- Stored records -
--- START ---

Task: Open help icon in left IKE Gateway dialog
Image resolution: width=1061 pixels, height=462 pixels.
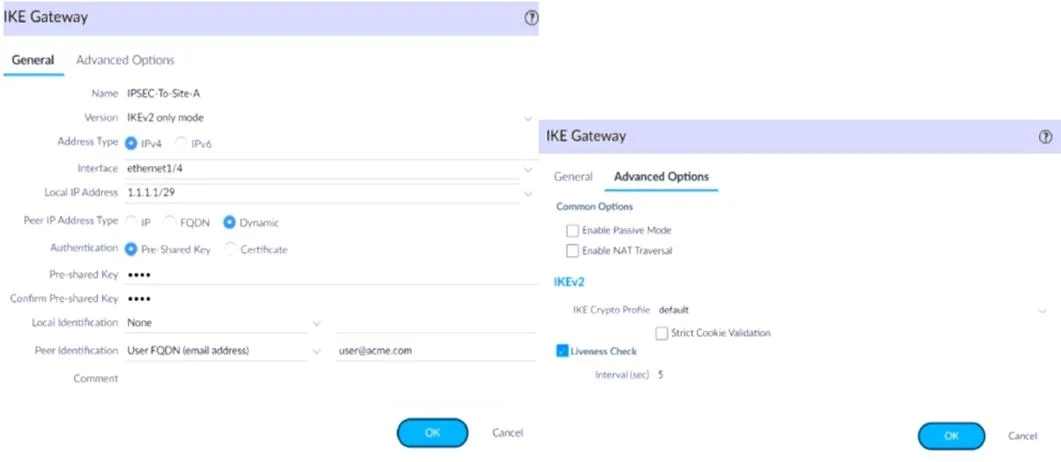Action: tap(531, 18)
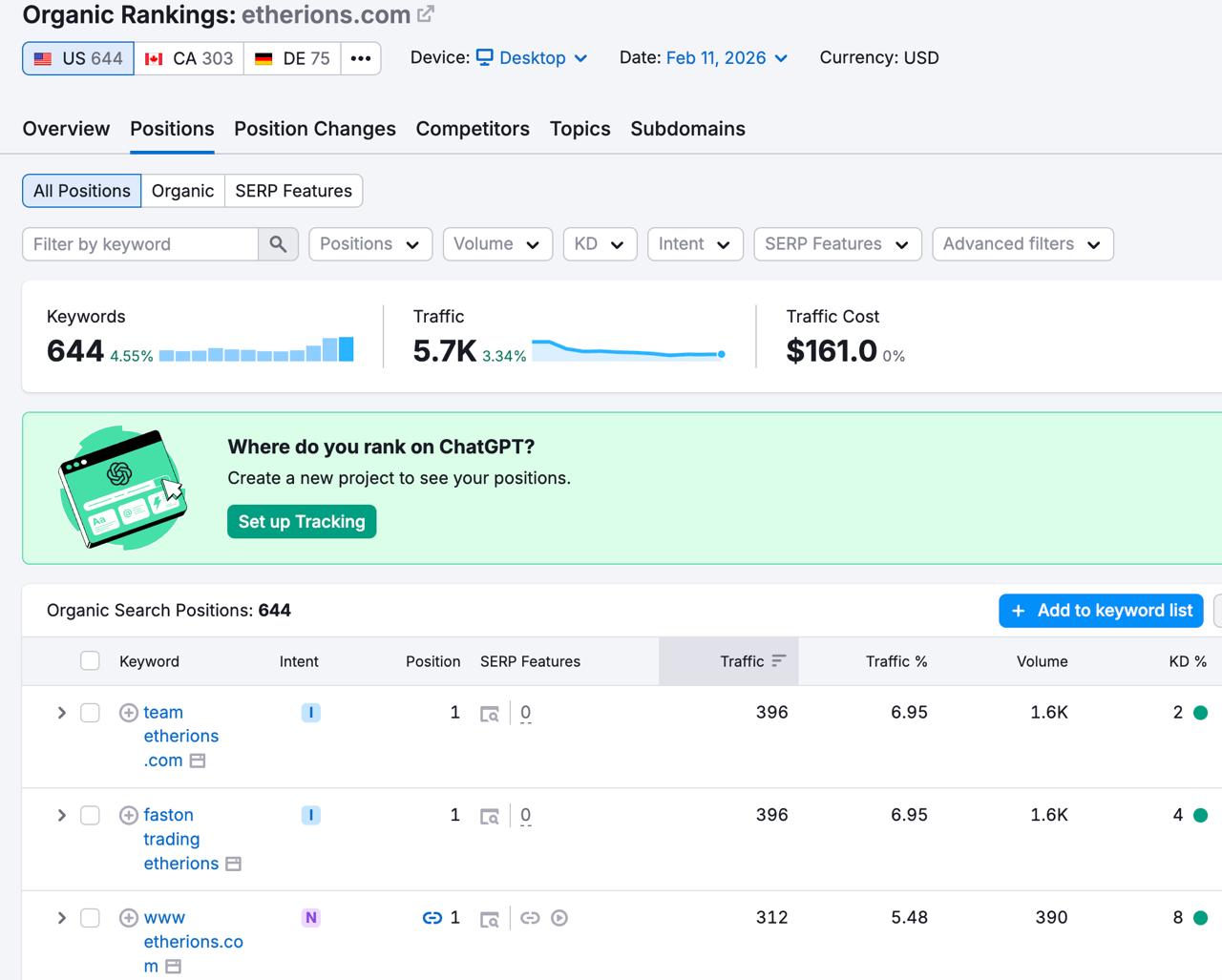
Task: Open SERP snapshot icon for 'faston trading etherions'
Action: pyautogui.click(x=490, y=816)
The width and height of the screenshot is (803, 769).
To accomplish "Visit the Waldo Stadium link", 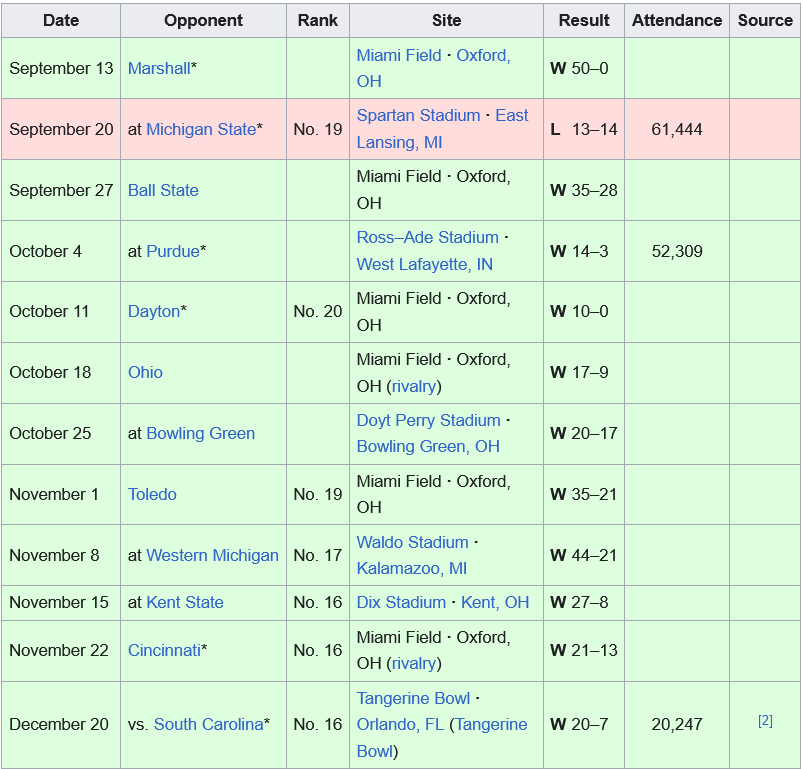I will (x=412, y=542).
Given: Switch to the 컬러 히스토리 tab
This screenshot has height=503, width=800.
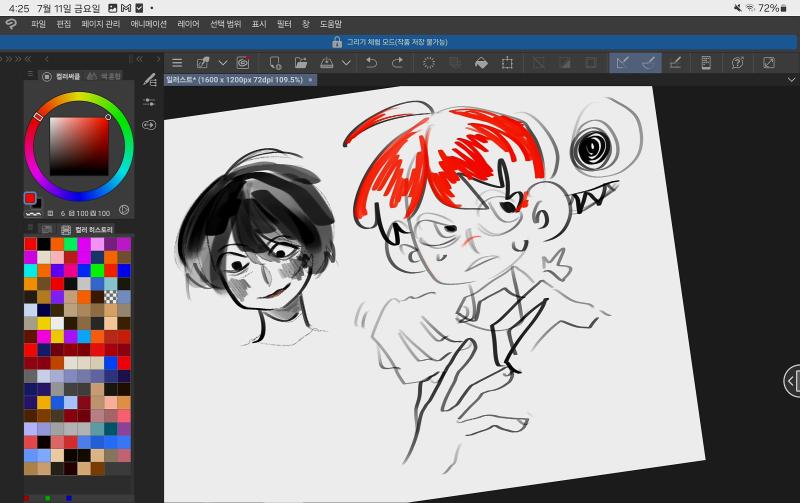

--- END ---

- TRY IT -
From the data above, copy out every line with the string "screenshot" in it.

- YOUR RESPONSE -
The width and height of the screenshot is (803, 769).
This screenshot has height=503, width=800.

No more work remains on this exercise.